* [Work to be completed]:
"Click the Chart Elements plus icon" appears in one line of the listing below; retype that line and every later line exactly, stopping at the end, and nothing else.
+ + + + + + +
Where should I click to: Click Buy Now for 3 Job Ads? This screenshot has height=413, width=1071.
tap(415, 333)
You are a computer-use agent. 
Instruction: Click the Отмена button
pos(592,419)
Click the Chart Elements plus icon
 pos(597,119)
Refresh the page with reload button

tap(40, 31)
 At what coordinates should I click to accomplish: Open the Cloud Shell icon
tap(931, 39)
+ + + + + + +
* [Result for this task]:
Click the Chart Elements plus icon
 pos(597,119)
Refresh the page with reload button

tap(40, 31)
 At what coordinates should I click to accomplish: Open the Cloud Shell icon
tap(931, 39)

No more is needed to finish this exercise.